:: ASSIGNED TASK ::
Line by line, copy the material that follows without leaving anything out.

-*-*-

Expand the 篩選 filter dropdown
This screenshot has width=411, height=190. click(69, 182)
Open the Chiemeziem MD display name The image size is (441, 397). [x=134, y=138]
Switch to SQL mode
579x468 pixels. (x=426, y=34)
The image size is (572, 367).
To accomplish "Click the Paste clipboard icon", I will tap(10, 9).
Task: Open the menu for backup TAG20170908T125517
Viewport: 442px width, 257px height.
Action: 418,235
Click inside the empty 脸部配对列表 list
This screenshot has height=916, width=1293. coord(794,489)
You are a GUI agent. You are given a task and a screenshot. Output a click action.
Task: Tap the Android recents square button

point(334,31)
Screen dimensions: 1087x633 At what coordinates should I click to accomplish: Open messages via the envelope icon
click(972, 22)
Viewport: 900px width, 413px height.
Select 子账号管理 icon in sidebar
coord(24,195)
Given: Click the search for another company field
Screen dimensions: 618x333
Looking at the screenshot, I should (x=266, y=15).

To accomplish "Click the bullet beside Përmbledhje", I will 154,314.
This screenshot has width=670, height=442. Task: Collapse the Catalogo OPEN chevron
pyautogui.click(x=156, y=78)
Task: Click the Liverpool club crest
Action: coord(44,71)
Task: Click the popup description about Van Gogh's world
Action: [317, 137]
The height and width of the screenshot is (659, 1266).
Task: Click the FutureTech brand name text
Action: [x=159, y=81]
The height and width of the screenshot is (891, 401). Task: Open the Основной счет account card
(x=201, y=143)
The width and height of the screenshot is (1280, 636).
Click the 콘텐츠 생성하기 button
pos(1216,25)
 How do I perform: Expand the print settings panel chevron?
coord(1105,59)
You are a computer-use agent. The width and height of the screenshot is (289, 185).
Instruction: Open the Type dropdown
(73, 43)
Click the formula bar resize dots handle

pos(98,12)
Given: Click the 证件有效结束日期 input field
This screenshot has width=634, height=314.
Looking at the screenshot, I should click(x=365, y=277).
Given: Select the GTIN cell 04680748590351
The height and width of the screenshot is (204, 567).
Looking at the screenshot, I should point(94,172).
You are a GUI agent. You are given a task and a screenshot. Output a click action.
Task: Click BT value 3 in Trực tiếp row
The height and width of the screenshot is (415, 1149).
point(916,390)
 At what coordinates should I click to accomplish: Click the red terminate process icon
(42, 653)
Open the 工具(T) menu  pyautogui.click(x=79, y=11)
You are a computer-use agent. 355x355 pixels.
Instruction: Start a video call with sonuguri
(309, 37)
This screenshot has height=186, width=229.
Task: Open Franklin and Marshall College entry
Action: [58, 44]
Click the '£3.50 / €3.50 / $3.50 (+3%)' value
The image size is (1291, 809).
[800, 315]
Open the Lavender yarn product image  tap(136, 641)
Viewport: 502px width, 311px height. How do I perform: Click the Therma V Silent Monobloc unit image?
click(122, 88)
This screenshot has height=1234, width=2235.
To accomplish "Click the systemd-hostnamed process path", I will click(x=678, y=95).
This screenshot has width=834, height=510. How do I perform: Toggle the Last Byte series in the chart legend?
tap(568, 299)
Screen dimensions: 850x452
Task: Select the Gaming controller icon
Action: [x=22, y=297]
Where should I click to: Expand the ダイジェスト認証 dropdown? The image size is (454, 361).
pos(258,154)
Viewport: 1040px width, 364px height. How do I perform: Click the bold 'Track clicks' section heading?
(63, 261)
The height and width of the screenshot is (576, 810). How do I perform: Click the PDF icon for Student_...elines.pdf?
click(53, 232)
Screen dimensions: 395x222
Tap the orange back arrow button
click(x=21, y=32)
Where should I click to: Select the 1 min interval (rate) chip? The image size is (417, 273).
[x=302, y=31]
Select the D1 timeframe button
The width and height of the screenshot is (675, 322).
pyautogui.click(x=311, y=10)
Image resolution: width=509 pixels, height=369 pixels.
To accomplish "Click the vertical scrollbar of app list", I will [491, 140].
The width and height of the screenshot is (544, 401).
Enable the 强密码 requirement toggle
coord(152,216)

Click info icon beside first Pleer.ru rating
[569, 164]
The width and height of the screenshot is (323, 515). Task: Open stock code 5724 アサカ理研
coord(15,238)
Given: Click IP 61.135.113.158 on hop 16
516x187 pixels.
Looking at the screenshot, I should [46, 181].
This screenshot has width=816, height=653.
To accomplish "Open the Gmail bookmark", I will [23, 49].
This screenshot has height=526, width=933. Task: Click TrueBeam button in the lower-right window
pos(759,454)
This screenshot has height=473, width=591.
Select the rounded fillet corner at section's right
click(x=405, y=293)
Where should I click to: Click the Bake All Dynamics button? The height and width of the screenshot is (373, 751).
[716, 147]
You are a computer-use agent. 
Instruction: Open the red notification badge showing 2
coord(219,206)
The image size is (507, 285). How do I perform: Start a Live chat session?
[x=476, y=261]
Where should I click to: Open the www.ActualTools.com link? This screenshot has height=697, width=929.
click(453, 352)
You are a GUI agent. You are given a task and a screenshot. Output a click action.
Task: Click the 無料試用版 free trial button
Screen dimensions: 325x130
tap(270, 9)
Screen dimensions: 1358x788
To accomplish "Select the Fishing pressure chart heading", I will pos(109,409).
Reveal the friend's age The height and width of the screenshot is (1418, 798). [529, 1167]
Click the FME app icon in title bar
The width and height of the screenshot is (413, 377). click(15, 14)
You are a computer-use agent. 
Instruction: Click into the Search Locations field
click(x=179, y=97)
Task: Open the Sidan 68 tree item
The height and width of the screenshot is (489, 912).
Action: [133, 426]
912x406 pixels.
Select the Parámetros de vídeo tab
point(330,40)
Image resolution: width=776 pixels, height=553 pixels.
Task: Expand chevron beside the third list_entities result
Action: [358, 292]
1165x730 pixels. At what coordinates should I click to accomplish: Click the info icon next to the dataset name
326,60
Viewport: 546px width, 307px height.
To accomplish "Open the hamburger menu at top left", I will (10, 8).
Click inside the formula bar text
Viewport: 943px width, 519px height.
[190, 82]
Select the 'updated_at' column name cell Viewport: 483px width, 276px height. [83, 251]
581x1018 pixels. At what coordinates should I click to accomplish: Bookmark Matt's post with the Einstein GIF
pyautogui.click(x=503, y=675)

-*-*-

:: PROBLEM SOLUTION ::
Expand the 篩選 filter dropdown
This screenshot has width=411, height=190. click(69, 182)
Open the Chiemeziem MD display name The image size is (441, 397). [x=134, y=138]
Switch to SQL mode
579x468 pixels. (x=426, y=34)
The image size is (572, 367).
To accomplish "Click the Paste clipboard icon", I will tap(10, 9).
Task: Open the menu for backup TAG20170908T125517
Viewport: 442px width, 257px height.
Action: 418,235
Click inside the empty 脸部配对列表 list
This screenshot has height=916, width=1293. coord(794,489)
You are a GUI agent. You are given a task and a screenshot. Output a click action.
Task: Tap the Android recents square button

point(334,31)
Screen dimensions: 1087x633 At what coordinates should I click to accomplish: Open messages via the envelope icon
click(972, 22)
Viewport: 900px width, 413px height.
Select 子账号管理 icon in sidebar
coord(24,195)
Given: Click the search for another company field
Screen dimensions: 618x333
Looking at the screenshot, I should (x=266, y=15).

To accomplish "Click the bullet beside Përmbledhje", I will 154,314.
This screenshot has width=670, height=442. Task: Collapse the Catalogo OPEN chevron
pyautogui.click(x=156, y=78)
Task: Click the Liverpool club crest
Action: coord(44,71)
Task: Click the popup description about Van Gogh's world
Action: [317, 137]
The height and width of the screenshot is (659, 1266).
Task: Click the FutureTech brand name text
Action: [x=159, y=81]
The height and width of the screenshot is (891, 401). Task: Open the Основной счет account card
(x=201, y=143)
The width and height of the screenshot is (1280, 636).
Click the 콘텐츠 생성하기 button
pos(1216,25)
 How do I perform: Expand the print settings panel chevron?
coord(1105,59)
You are a computer-use agent. The width and height of the screenshot is (289, 185).
Instruction: Open the Type dropdown
(73, 43)
Click the formula bar resize dots handle

pos(98,12)
Given: Click the 证件有效结束日期 input field
This screenshot has width=634, height=314.
Looking at the screenshot, I should click(x=365, y=277).
Given: Select the GTIN cell 04680748590351
The height and width of the screenshot is (204, 567).
Looking at the screenshot, I should point(94,172).
You are a GUI agent. You are given a task and a screenshot. Output a click action.
Task: Click BT value 3 in Trực tiếp row
The height and width of the screenshot is (415, 1149).
point(916,390)
 At what coordinates should I click to accomplish: Click the red terminate process icon
(42, 653)
Open the 工具(T) menu  pyautogui.click(x=79, y=11)
You are a computer-use agent. 355x355 pixels.
Instruction: Start a video call with sonuguri
(309, 37)
This screenshot has height=186, width=229.
Task: Open Franklin and Marshall College entry
Action: [58, 44]
Click the '£3.50 / €3.50 / $3.50 (+3%)' value
The image size is (1291, 809).
[800, 315]
Open the Lavender yarn product image  tap(136, 641)
Viewport: 502px width, 311px height. How do I perform: Click the Therma V Silent Monobloc unit image?
click(122, 88)
This screenshot has height=1234, width=2235.
To accomplish "Click the systemd-hostnamed process path", I will click(x=678, y=95).
This screenshot has width=834, height=510. How do I perform: Toggle the Last Byte series in the chart legend?
tap(568, 299)
Screen dimensions: 850x452
Task: Select the Gaming controller icon
Action: [x=22, y=297]
Where should I click to: Expand the ダイジェスト認証 dropdown? The image size is (454, 361).
pos(258,154)
Viewport: 1040px width, 364px height. How do I perform: Click the bold 'Track clicks' section heading?
(63, 261)
The height and width of the screenshot is (576, 810). How do I perform: Click the PDF icon for Student_...elines.pdf?
click(53, 232)
Screen dimensions: 395x222
Tap the orange back arrow button
click(x=21, y=32)
Where should I click to: Select the 1 min interval (rate) chip? The image size is (417, 273).
[x=302, y=31]
Select the D1 timeframe button
The width and height of the screenshot is (675, 322).
pyautogui.click(x=311, y=10)
Image resolution: width=509 pixels, height=369 pixels.
To accomplish "Click the vertical scrollbar of app list", I will [491, 140].
The width and height of the screenshot is (544, 401).
Enable the 强密码 requirement toggle
coord(152,216)

Click info icon beside first Pleer.ru rating
[569, 164]
The width and height of the screenshot is (323, 515). Task: Open stock code 5724 アサカ理研
coord(15,238)
Given: Click IP 61.135.113.158 on hop 16
516x187 pixels.
Looking at the screenshot, I should [46, 181].
This screenshot has width=816, height=653.
To accomplish "Open the Gmail bookmark", I will [23, 49].
This screenshot has height=526, width=933. Task: Click TrueBeam button in the lower-right window
pos(759,454)
This screenshot has height=473, width=591.
Select the rounded fillet corner at section's right
click(x=405, y=293)
Where should I click to: Click the Bake All Dynamics button? The height and width of the screenshot is (373, 751).
[716, 147]
You are a computer-use agent. 
Instruction: Open the red notification badge showing 2
coord(219,206)
The image size is (507, 285). How do I perform: Start a Live chat session?
[x=476, y=261]
Where should I click to: Open the www.ActualTools.com link? This screenshot has height=697, width=929.
click(453, 352)
You are a GUI agent. You are given a task and a screenshot. Output a click action.
Task: Click the 無料試用版 free trial button
Screen dimensions: 325x130
tap(270, 9)
Screen dimensions: 1358x788
To accomplish "Select the Fishing pressure chart heading", I will pos(109,409).
Reveal the friend's age The height and width of the screenshot is (1418, 798). [529, 1167]
Click the FME app icon in title bar
The width and height of the screenshot is (413, 377). click(15, 14)
You are a computer-use agent. 
Instruction: Click into the Search Locations field
click(x=179, y=97)
Task: Open the Sidan 68 tree item
The height and width of the screenshot is (489, 912).
Action: [133, 426]
912x406 pixels.
Select the Parámetros de vídeo tab
point(330,40)
Image resolution: width=776 pixels, height=553 pixels.
Task: Expand chevron beside the third list_entities result
Action: [358, 292]
1165x730 pixels. At what coordinates should I click to accomplish: Click the info icon next to the dataset name
326,60
Viewport: 546px width, 307px height.
To accomplish "Open the hamburger menu at top left", I will (10, 8).
Click inside the formula bar text
Viewport: 943px width, 519px height.
[190, 82]
Select the 'updated_at' column name cell Viewport: 483px width, 276px height. [83, 251]
581x1018 pixels. At what coordinates should I click to accomplish: Bookmark Matt's post with the Einstein GIF
pyautogui.click(x=503, y=675)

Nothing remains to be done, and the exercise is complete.